§ Task details:
Look below for the line containing "This screenshot has height=648, width=1760."; from there through the line containing "Given: Click Invertir", both lines included, please set down each line exactly and nothing else.

§ Working data:
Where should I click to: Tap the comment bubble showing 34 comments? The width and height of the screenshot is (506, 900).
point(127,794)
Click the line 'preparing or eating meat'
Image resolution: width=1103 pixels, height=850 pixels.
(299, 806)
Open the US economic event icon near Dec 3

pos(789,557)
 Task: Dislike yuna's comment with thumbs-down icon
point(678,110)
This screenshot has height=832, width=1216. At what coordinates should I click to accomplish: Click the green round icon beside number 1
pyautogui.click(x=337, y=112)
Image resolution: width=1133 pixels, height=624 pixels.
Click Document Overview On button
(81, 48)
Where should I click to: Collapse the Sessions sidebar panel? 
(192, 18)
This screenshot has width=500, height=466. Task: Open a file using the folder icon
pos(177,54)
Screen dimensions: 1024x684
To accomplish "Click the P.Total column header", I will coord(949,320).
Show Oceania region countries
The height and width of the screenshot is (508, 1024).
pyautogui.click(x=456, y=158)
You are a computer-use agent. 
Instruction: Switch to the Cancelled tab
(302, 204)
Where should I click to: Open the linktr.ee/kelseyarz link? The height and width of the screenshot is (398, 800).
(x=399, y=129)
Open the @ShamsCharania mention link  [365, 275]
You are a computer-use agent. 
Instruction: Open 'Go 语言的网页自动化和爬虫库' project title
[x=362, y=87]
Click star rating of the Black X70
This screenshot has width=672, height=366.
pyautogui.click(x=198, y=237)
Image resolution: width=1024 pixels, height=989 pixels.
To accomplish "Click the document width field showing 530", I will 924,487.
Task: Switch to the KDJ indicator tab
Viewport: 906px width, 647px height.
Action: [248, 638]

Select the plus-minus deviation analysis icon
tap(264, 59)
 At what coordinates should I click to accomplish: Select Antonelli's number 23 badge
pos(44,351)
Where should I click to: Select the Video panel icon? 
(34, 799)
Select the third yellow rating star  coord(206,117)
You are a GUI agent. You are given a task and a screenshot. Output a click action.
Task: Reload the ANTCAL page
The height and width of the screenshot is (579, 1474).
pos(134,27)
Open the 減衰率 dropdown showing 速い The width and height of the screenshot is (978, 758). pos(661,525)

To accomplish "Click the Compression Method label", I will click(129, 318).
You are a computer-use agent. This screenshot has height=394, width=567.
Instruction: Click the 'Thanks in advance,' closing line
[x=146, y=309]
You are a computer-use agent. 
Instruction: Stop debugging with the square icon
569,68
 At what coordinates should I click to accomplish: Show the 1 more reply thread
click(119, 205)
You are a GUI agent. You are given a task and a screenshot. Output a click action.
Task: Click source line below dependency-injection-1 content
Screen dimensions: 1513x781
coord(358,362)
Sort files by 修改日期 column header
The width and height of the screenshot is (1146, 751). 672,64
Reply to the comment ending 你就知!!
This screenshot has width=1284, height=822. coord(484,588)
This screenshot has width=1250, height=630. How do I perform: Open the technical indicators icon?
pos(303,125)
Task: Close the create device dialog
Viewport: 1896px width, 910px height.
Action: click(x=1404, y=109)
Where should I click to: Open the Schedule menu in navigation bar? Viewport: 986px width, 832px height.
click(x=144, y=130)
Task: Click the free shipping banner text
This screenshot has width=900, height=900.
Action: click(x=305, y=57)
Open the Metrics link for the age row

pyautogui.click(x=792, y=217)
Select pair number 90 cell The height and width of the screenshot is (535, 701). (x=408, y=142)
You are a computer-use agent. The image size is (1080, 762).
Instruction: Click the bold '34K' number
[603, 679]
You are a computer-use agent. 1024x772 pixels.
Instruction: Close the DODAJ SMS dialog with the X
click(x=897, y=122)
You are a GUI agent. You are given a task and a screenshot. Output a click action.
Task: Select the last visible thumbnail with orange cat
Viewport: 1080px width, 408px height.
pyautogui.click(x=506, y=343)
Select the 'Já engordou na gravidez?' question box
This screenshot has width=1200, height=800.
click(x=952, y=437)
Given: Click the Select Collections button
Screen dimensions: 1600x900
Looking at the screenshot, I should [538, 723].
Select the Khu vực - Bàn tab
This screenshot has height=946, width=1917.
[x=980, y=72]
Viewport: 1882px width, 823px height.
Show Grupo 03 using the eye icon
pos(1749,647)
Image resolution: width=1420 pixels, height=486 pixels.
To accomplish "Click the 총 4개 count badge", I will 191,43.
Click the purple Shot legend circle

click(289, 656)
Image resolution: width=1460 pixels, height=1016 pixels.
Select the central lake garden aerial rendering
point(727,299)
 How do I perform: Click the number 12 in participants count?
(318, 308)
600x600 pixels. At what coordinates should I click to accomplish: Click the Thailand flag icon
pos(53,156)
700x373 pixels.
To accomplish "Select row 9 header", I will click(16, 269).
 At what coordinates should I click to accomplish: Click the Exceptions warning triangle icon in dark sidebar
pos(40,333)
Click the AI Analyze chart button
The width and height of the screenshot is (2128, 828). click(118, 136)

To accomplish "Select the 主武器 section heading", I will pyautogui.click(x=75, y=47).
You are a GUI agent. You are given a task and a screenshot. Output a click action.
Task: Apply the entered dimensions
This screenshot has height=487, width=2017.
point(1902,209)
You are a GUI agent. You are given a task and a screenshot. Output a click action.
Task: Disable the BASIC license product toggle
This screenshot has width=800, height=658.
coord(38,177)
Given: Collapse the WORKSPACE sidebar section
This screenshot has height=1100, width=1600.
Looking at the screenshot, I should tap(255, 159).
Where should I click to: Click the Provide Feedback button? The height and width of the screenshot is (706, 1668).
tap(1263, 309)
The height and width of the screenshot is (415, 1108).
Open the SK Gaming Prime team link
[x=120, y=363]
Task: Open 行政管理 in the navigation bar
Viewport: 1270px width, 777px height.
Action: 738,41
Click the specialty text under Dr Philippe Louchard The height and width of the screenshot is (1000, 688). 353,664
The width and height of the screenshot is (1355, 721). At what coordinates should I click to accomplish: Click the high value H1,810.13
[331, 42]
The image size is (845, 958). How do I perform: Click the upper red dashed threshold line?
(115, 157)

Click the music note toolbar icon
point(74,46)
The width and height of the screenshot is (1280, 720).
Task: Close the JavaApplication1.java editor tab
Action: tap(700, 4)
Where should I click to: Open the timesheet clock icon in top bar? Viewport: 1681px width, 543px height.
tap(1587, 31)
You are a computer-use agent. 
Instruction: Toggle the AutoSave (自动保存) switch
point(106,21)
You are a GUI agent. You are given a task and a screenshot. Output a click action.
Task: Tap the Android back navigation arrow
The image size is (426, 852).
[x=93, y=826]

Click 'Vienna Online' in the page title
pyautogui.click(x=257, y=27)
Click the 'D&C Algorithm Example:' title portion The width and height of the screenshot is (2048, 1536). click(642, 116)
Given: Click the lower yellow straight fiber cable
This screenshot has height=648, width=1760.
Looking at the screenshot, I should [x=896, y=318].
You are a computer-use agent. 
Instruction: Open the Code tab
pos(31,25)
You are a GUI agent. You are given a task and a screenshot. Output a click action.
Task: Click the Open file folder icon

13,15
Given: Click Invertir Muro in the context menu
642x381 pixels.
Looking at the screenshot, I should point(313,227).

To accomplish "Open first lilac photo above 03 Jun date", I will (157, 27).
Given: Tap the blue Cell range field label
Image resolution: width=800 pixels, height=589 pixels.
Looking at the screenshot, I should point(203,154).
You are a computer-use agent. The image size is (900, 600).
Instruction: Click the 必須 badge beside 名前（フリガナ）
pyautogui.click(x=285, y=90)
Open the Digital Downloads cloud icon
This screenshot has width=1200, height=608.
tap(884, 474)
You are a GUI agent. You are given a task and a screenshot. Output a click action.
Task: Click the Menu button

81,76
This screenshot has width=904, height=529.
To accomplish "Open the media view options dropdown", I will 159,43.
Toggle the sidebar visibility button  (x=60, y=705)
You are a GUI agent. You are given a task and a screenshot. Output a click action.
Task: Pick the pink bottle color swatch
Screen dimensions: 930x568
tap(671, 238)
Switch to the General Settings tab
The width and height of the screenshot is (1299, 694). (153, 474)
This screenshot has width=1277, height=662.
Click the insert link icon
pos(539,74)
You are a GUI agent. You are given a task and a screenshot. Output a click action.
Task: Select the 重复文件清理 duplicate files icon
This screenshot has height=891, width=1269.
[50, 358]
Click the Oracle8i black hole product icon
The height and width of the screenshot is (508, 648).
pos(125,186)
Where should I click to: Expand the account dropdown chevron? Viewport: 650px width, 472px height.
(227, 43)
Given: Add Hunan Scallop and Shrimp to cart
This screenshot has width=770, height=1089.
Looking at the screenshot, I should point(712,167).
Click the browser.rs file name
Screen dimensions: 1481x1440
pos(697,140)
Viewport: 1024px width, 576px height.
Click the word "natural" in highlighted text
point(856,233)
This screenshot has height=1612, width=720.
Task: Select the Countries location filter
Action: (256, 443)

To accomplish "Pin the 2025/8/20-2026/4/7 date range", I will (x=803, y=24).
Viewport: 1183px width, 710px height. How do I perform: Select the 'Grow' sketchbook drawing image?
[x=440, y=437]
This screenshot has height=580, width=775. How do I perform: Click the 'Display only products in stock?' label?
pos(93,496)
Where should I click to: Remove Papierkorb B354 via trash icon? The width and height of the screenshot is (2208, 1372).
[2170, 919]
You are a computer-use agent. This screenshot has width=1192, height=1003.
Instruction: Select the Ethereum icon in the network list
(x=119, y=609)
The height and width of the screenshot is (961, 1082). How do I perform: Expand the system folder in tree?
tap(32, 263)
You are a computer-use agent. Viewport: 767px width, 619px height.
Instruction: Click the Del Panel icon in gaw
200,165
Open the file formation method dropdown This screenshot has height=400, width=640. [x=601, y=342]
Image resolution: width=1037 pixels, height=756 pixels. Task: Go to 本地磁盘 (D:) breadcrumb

§ The completed task:
This screenshot has height=648, width=1760.
Looking at the screenshot, I should [x=896, y=318].
You are a computer-use agent. 
Instruction: Open the Code tab
pos(31,25)
You are a GUI agent. You are given a task and a screenshot. Output a click action.
Task: Click the Open file folder icon

13,15
Given: Click Invertir Muro in the context menu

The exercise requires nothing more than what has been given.